Bunlarla birlikte insanlardan çok şey beklerdim eskiden ve güvenirdim. İnancım güvenmeyi gerektirirdi çünkü.

Çok klişe olacak ama herkesi kendin gibi sanma mevzusu yani kısaca. Hayat bunu da öğretmişti bana. Her yüzüne gülen insana güvenmemem gerektiğini suratıma bir sille ile vurdu defaatle.

Artık insanlara güven(e)miyorum. Acaba bu kişi ne kadar samimi diye sorgulamaya başladım. Bu ne kadar doğru ya da yanlış kestiremiyorum. Doğrular ve yanlışlar görecelidir elbette ama benim doğrum artık buydu...

Kendimi bazen her şeye geç kalmış gibi hissediyorum. En başta kendime geç kaldım. Herkes hayallerine ve hedeflerine ulaşmak için hunharca çabalarken ve hayatlarını bir düzene koyarken; ben hala içimdeki çocuğa ulaşmanın peşindeydim... 

Ben kimdim? 

Ne için yaşıyorum? 

Hayat amacım ne? 

Nereye gidiyorum? 

Bu yolun sonu nereye varacak?

Daha binlerce soru....

Ama iyi ki diyorum şimdi. Belki de onlar hala kendilerinin kendinden uzak hatta kayıp bir şekilde yaşadıklarının farkında değiller. Nitekim ben bunu biraz sancılı yaşamış da olsam, beni bana ulaştırmış olmasının huzuru onlarca kayıp seneye değerdi.. 

Kolay olmadı tabii ki, hayatımda hiç dökmediğim kadar gözyaşı akıttım bu dönemde. Terapiler, psikolojik bunalımlar, depresyonlar... Şimdi buraya yazarken şöyle bir şerit gibi geçti hepsi gözümün önünden...
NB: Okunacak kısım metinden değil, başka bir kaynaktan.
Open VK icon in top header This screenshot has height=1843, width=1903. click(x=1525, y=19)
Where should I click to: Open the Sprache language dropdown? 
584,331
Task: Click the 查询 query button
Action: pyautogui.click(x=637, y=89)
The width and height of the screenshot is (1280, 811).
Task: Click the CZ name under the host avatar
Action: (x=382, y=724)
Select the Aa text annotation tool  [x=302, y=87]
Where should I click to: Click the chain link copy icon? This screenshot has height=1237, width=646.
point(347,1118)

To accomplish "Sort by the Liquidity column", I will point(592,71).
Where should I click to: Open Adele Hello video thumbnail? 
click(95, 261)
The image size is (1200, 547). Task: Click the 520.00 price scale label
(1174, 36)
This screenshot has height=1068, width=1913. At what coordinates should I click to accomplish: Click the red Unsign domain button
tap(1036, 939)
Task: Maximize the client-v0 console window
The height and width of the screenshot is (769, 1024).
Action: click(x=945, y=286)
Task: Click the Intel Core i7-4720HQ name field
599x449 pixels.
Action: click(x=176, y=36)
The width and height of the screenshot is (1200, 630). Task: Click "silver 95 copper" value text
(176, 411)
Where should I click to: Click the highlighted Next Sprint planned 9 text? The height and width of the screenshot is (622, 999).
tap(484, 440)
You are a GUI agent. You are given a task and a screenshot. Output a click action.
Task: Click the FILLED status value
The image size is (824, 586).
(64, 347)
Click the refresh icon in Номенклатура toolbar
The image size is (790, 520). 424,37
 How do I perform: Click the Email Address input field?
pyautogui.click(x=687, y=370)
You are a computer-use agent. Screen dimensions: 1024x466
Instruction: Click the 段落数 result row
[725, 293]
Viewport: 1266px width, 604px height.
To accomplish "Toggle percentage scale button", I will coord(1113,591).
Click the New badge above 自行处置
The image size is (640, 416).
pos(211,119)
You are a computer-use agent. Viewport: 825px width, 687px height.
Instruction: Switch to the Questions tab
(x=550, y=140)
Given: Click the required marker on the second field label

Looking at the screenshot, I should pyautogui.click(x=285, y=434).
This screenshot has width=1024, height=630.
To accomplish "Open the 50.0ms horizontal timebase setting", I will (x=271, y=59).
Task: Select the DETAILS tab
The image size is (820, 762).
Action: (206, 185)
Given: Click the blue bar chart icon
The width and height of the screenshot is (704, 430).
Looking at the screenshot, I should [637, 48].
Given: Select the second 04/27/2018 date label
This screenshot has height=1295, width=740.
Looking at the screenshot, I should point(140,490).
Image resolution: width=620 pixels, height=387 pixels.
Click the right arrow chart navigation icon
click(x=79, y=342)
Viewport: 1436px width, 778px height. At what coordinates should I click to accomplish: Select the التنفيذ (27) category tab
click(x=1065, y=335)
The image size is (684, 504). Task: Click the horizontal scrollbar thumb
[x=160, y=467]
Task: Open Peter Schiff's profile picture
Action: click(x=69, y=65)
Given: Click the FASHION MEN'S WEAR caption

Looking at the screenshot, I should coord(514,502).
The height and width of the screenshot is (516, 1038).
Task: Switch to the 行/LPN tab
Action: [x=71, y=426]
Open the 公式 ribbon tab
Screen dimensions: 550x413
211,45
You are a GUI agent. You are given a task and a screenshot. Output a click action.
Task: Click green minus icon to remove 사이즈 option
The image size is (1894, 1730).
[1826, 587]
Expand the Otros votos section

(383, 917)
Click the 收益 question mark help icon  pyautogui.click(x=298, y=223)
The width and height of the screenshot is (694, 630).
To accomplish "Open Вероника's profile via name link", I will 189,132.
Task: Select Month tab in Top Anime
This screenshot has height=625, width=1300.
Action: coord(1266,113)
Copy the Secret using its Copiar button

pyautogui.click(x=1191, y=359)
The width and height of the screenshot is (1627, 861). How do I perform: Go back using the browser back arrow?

Olsun dedim içimden yaşanması gereken her şey yaşanmıştı ve iyi ki... 

Beni ben yapan bunlardı, beni bana yaklaştıran yaşadığım bu hakikatlerdi. Eskiden bir olay karşısında çok şaşır veya daha büyük tepkiler verirken şimdi çok daha normal karşılayıp sakin kalabiliyorum. Daha ne yaşayacaksın demiyorum, çünkü ne zaman böyle dediysem daha ağır bir şey ile karşılaştım. İnsanız, herkesin hayatında her şey olabilir. İnsanız düşebilir kalkabiliriz. İnsanız nitekim acı çeker yorulur, yoğuruluz..

Önemli olan her şeye rağmen bu yolda kendinle mutlu olarak yürüyebilmekmiş.

İçindeki ışığı fark edip onunla yolunu aydınlatabilmekmiş... 

Çünkü insan olarak hepimiz değerliyiz. Bizi değerli kılan şey varoluşumuz. Hayatı bu değerin farkına vararak yaşayabilmekmiş önemli olan. Bunu fark etmem geç oldu ama olsun. Zordu ama imkansız değilmiş.